Conseils pour la gestion des groupes

  • Avant de se lancer dans des tâches de gestion de groupes, configurez les capacités d’audit d’Active Directory de manière à enregistrer les ajouts, les suppressions et les modifications d’appartenance aux groupes. Ceci peut se faire avec des outils natifs ou avec des outils tiers comme Netwrix Auditor for Active Directory.
  • Créez un groupe global pour chaque rôle ou service (ventes, marketing, direction, comptables, etc.).

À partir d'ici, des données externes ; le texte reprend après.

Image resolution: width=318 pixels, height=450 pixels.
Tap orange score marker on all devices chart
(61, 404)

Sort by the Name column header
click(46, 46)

  • Mettez en place des conventions d’appellation standard dans toute votre organisation afin de faciliter l’identification des informations essentielles relatives à un groupe. Les noms de groupe peuvent inclure des détails critiques sur le groupe, par exemple le niveau d’accès, le type de ressource, le niveau de sécurité, l’étendue du groupe, les capacités de messagerie, etc. Par exemple, le nom de groupe « DL_Managers_Modify » signifie que pour le dossier sélectionné, les responsables ne doivent avoir que des autorisations de modification.
  • Organisez les groupes d’une manière facile à comprendre, par exemple en fonction de la situation géographique ou de la hiérarchie dans l’entreprise. Utilisez les descriptions de groupe pour décrire de manière détaillée l’objectif du groupe.

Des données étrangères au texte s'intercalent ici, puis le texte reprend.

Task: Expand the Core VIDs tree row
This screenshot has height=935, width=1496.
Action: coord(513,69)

  • Les services informatiques sont souvent réticents à déléguer les responsabilités de gestion des groupes AD, pourtant ils sont vraiment les derniers à devoir les assumer. Les groupes doivent être gérés par les employés propriétaires des contenus régis par les groupes, et non par des informaticiens disposant d’une visibilité limitée sur l’objectif du groupe. En refusant de déléguer le contrôle, le service informatique paralyse les ressources informatiques et enlève du pouvoir aux personnes qui devraient posséder et gérer leurs groupes.

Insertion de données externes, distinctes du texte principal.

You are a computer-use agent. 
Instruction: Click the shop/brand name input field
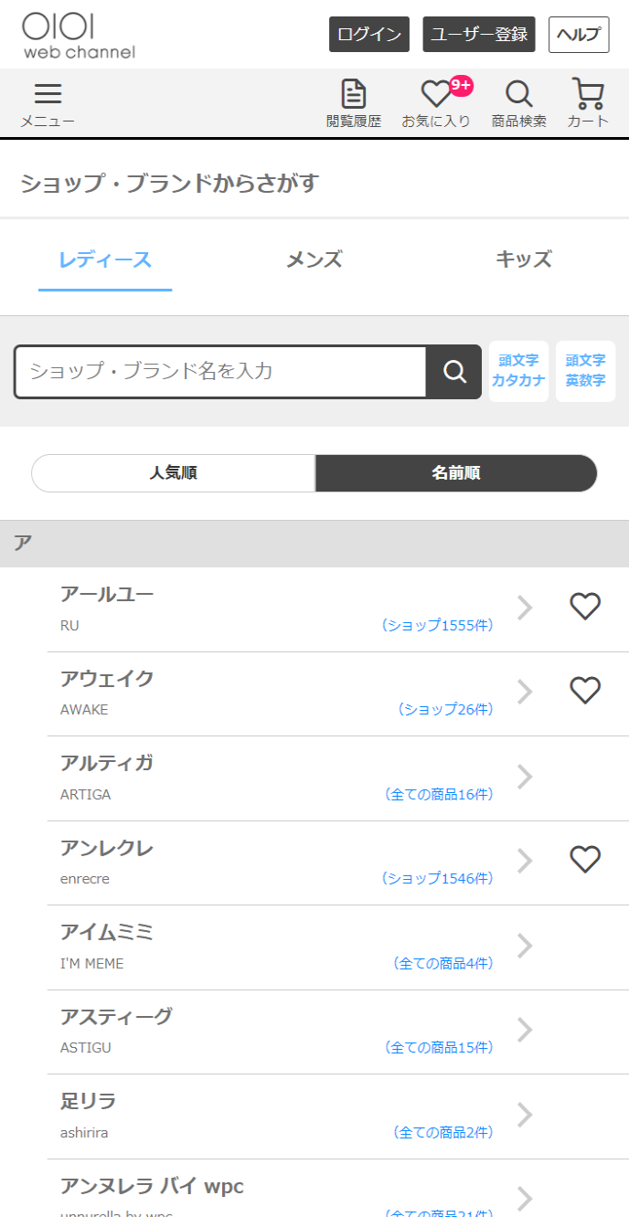pyautogui.click(x=220, y=372)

  • Les employés devraient être habilités à s’ajouter aux groupes appropriés sans avoir à passer par le service informatique pour être ajoutés manuellement. Choisissez une solution logicielle de gestion des groupes en libre-service dotée d’un workflow d’appartenance : les utilisateurs demandent à être membres des groupes qui leur sont utiles, les propriétaires des groupes reçoivent des notifications et peuvent approuver ou refuser la demande en cliquant sur un bouton.
  • Dans la plupart des cas, l’appartenance à un groupe doit être définie de manière dynamique dans votre système informatique RH ou vos bases de données de projets par des informations telles que des règles, des attributs AD, des données sur les employés et les sous-traitants. Vous pouvez utiliser ces sources de données pour créer des groupes dynamiques constamment actualisés. Par exemple, si un employé est retiré du système RH, son compte sera automatiquement supprimé des groupes dynamiques dont l’appartenance dépend de ce système.